_Task prompt_
An exact copy of the whole listing is required.

_Data_
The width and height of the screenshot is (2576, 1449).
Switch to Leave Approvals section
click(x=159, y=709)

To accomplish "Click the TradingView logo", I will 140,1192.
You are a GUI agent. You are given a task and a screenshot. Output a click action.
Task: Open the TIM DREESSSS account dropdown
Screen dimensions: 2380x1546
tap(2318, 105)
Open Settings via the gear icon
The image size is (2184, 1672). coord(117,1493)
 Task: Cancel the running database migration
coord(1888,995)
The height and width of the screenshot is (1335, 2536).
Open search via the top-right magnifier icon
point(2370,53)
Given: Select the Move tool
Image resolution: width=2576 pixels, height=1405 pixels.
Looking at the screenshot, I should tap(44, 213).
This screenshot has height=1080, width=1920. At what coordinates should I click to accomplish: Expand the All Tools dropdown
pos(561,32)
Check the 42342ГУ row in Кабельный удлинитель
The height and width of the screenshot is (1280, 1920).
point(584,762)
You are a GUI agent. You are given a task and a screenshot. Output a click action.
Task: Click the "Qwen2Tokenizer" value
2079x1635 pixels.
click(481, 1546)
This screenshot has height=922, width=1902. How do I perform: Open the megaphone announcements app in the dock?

_Solution_
The width and height of the screenshot is (2576, 1449).
Switch to Leave Approvals section
click(x=159, y=709)

To accomplish "Click the TradingView logo", I will 140,1192.
You are a GUI agent. You are given a task and a screenshot. Output a click action.
Task: Open the TIM DREESSSS account dropdown
Screen dimensions: 2380x1546
tap(2318, 105)
Open Settings via the gear icon
The image size is (2184, 1672). coord(117,1493)
 Task: Cancel the running database migration
coord(1888,995)
The height and width of the screenshot is (1335, 2536).
Open search via the top-right magnifier icon
point(2370,53)
Given: Select the Move tool
Image resolution: width=2576 pixels, height=1405 pixels.
Looking at the screenshot, I should tap(44, 213).
This screenshot has height=1080, width=1920. At what coordinates should I click to accomplish: Expand the All Tools dropdown
pos(561,32)
Check the 42342ГУ row in Кабельный удлинитель
The height and width of the screenshot is (1280, 1920).
point(584,762)
You are a GUI agent. You are given a task and a screenshot. Output a click action.
Task: Click the "Qwen2Tokenizer" value
2079x1635 pixels.
click(481, 1546)
This screenshot has height=922, width=1902. How do I perform: Open the megaphone announcements app in the dock?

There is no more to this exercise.